D’où vient qu’il y a du mal dans le monde ? La question apparaît dans la parabole du bon grain et de l’ivraie (Mt 13, 24-43), quand les serviteurs voient la mauvaise herbe dans le champ de blé : Seigneur, n’est-ce pas par bonté que tu as semé ton champ, créé le monde ? D’où vient qu’il y a la violence, la souffrance, la maladie, la guerre, la mort ?

Le Maître répond : ‘C’est un ennemi qui a fait cela’.

Certains s’arrêtent là et font du Diable la cause de tous les maux. Il faut lire la parabole jusqu’au bout où les serviteurs demandent au Seigneur : ‘Veux-tu que nous allions enlever le mauvais grain ?’ ‘Non, vous risquez d’arracher le blé. Au temps de la moisson, on fera le tri’

Allez dire aux hommes et aux femmes d’aujourd’hui que le mal est une réalité spirituelle, que le Diable est partie prenante de nos infidélités comme de nos emportements. Le Diable lui aussi crie justice. La violence appelle une seule réponse : notre conversion

« Tu feras disparaître le mal du milieu de toi ». L’ordre de Dieu apparaît 7 fois dans le Livre du Deutéronome. Ce ‘milieu de toi’ est notre cœur ! Le Christ est venu, l’Esprit-Saint nous est donné pour que nous fassions disparaître le mal du milieu de notre cœur.

Dieu nous donne trois armes : la compassion, l’espérance et le pardon

Facile à retenir : comme un CEP de vigne. Ce sont les trois réponses de l’Amour au mystère du Mal, aux trois formes que la philosophie distingue : le mal physique (la douleur), le mal métaphysique (la maladie, les catastrophes, la mort), et le mal moral (la violence et la guerre). La Compassion est la réponse de l’Amour au mal physique, à la souffrance. L’Espérance au mal métaphysique, la mort. Le Pardon au mal moral, l’offense.

La compassion pour cette femme livrée à la vindicte, l’espérance de sa conversion, le pardon qui la provoque.
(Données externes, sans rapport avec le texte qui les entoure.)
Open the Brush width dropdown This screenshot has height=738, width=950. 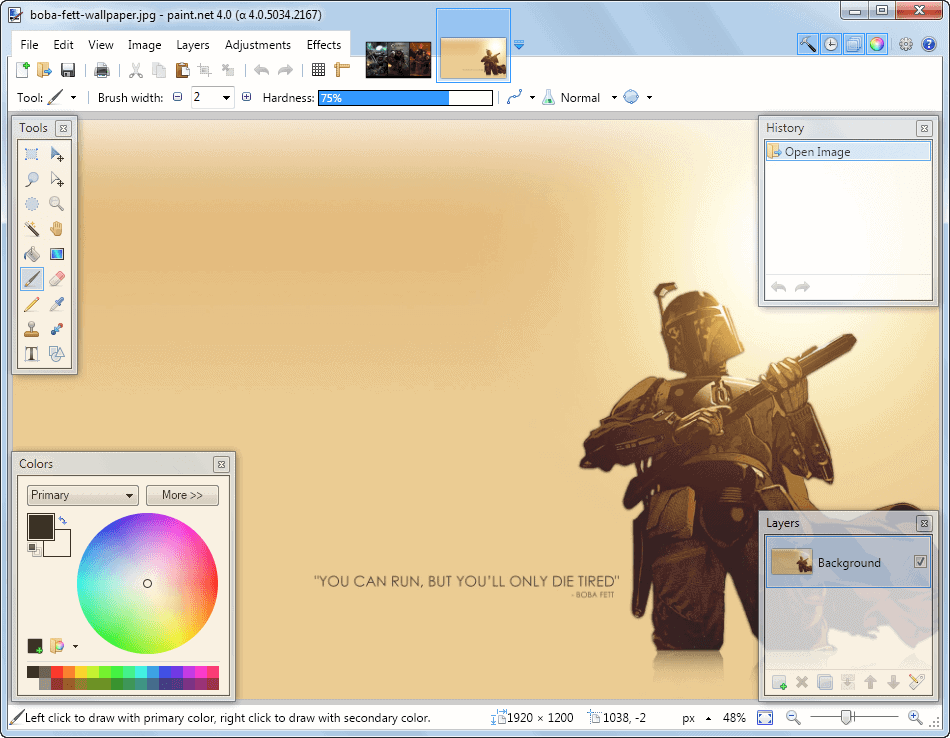(x=228, y=97)
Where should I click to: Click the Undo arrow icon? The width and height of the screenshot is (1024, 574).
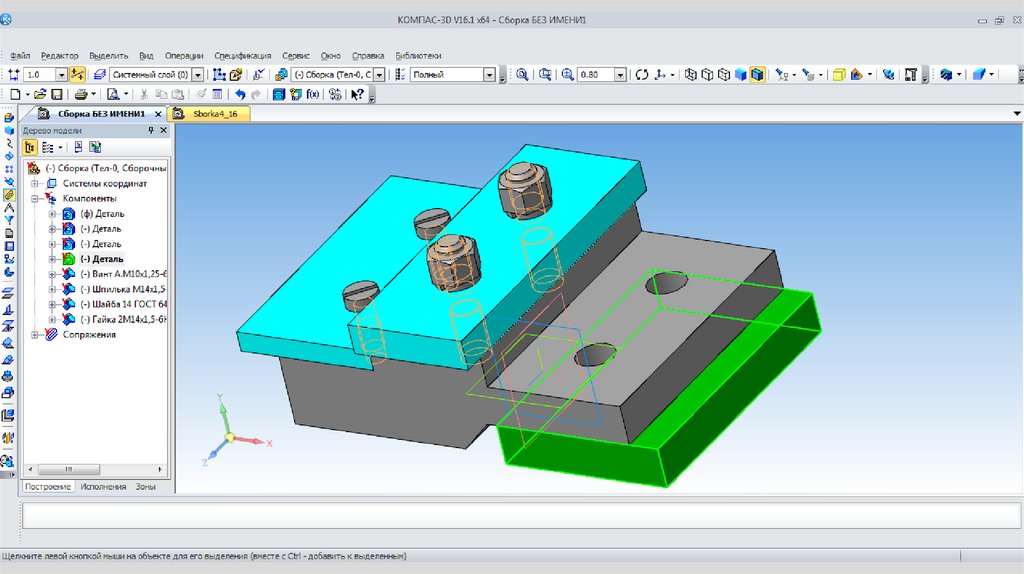click(x=240, y=94)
Moi non plus, je ne te condamne pas, dit Jésus, qui ajoute : ne pèche plus. Dieu pardonne pour que nous nous convertissions

Point de prodigue sans pardon qui le cherche, c’est une des plus belles hymnes de Carême :

Point de prodigue sans pardon qui le cherche,
Nul n’est trop loin pour Dieu ;
Viennent les larmes où le fils renaît,
Joie du retour au Père.

Point de blessure que sa main ne guérisse,
Rien n’est perdu pour Dieu ;
Vienne la grâce où la vie reprend,
Flamme jaillie des cendres.

Point de ténèbres sans espoir de lumière,
Rien n’est fini pour Dieu ;
Vienne l’aurore où l’amour surgit,
Chant d’un matin de Pâques.

Allez à ma Vigne dit le Seigneur (Mt 20, 4). Cette Vigne est le Christ, le CEP : la Compassion, l’Espérance et le Pardon.